The primary challenge was to get reviews and approvals from many stakeholders for every decision and functionality of the app. BTC team had to consider requirements from the physician’s point of view and those from the FDA leadership, the legal team, and the various groups* who were part of the EA intake and response process. The teams would provide feedback to BTC during every review session. 

* Legal teams, Center for Biologics Evaluation and Research (CBER), Center for Drug Evaluation and Research (CDER), and the Oncology departments of the FDA.

Other challenges for BTC were:

• Understand the nuances of this entire process and the priorities of the stakeholders – the physicians and multiple teams at the FDA.
• Create a faster and user-friendly way for physicians to request the EA and review groups to accept and approve the applications.
• Build a solution that would protect sensitive patient data and follow healthcare industry standards.

The Solution

• BTC analyzed the client processes and organizational infrastructure extensively.
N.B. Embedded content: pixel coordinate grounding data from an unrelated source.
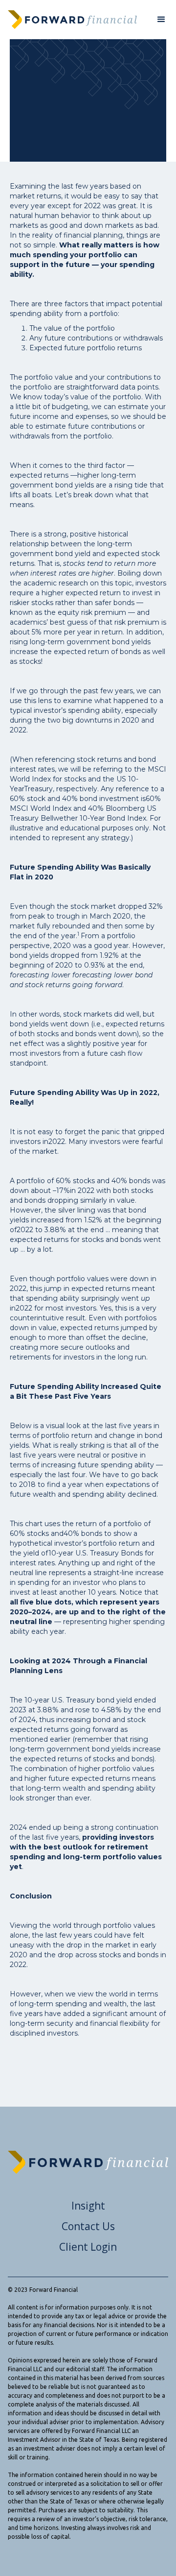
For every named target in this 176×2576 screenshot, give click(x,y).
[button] (161, 19)
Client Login (88, 2247)
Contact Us (88, 2226)
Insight (88, 2205)
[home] (72, 19)
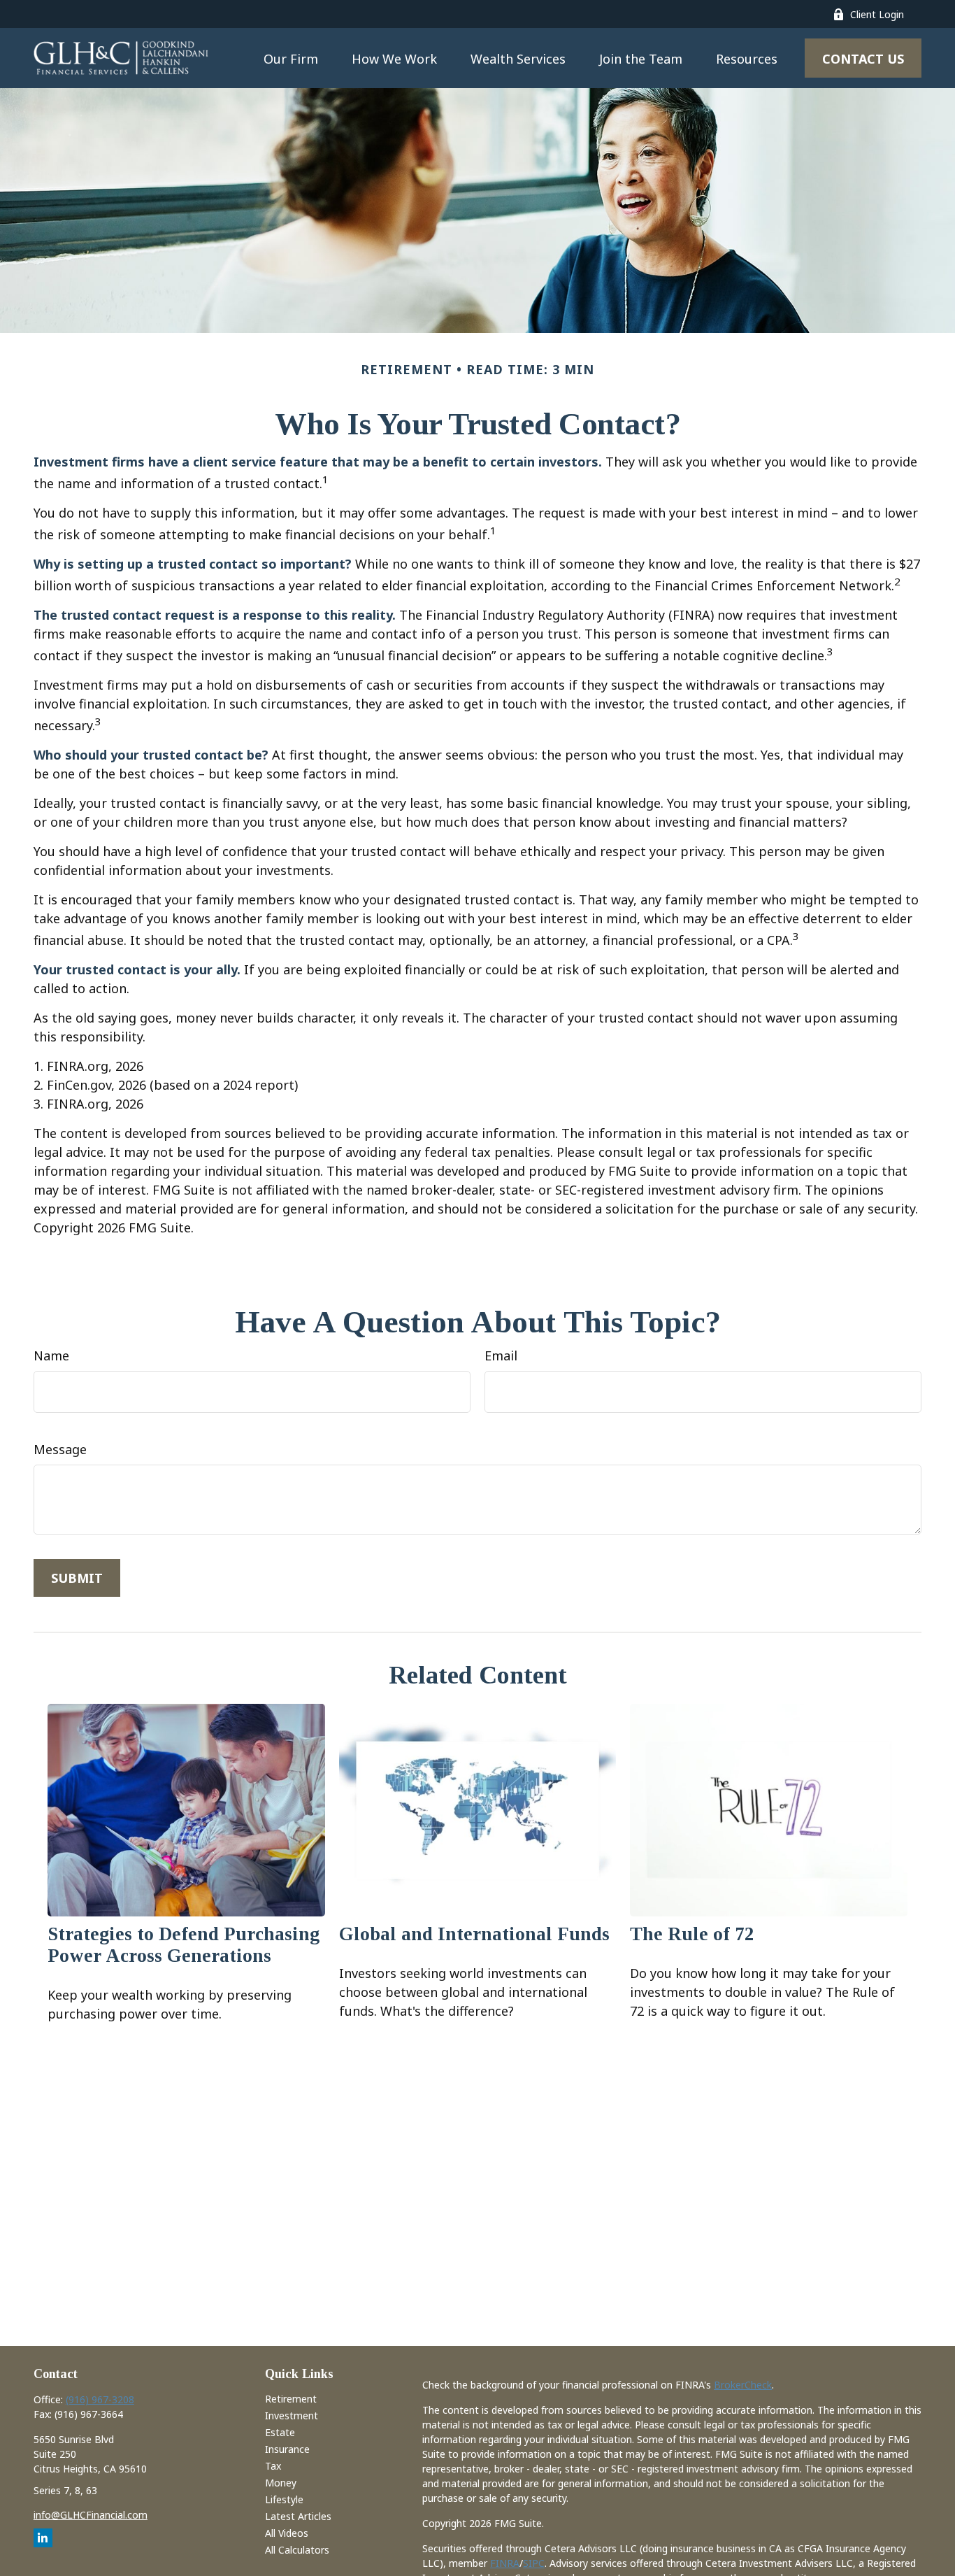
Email (500, 1355)
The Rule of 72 (692, 1933)
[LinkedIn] (43, 2537)
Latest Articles (298, 2516)
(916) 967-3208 (100, 2399)
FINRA (504, 2563)
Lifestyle (284, 2499)
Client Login (877, 14)
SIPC (534, 2563)
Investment (291, 2415)
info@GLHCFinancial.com (91, 2514)
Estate (280, 2432)
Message (60, 1449)
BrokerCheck (743, 2384)
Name (51, 1355)
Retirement (291, 2398)
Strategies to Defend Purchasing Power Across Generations (183, 1944)
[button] (290, 58)
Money (280, 2482)
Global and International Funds (474, 1933)
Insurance (287, 2449)
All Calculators (297, 2549)
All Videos (286, 2533)
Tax (273, 2465)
The BTC team operated as an ancillary arm of the FDA for the project. 
• We undertook a current state analysis, covering the application and review process, including the political landscape and legal concerns around HIPAA, PHI, and PII data.
• BTC developed the first-of-its-kind web application called the ‘Expanded Access eRequest’ to seamlessly guide physicians through the complicated process of submitting initial expanded access IND applications to the FDA and follow up documents online.  
• A corresponding administrative console web app was built for FDA and RUF staff to review and address submitted applications and manage the other associated administrative functions.
• Both the web apps were compatible across browsers and devices, allowing physicians and federal officials to access the app on any device. 
• The app connects with ClinicalTrials.gov and RUF Company Navigator using API Integration to streamline the process of compiling relevant information for the IND application. 
• A step-by-step guide was provided to help physicians use the above-mentioned companion sites for determining whether a clinical trial was available and could be leveraged.
• The platform (a suite of web apps) prevented undue exposure of sensitive information by adhering to industry regulations, including HIPAA, 21 CFR Part II, and FISMA grade security controls. 
• BTC provided customer support, technical support, and hosting and infrastructure support.

The Outcome

• Through the app, physicians could digitally submit the initial EAP IND applications known as Form FDA 3926 to the FDA. It also enabled them to review and track the applications online.
• BTC’s application eliminated the paper-based processes, which significantly speeded up the entire request and approval process for EAP, helping save more lives faster.
• The new web applications ensure the scalability, efficiency, and extensibility of the EAP. 
• Users could check information on active clinical trials, investigational product company’s contact information, and instructions for requesting access to the investigational therapy and obtaining informed patient consent.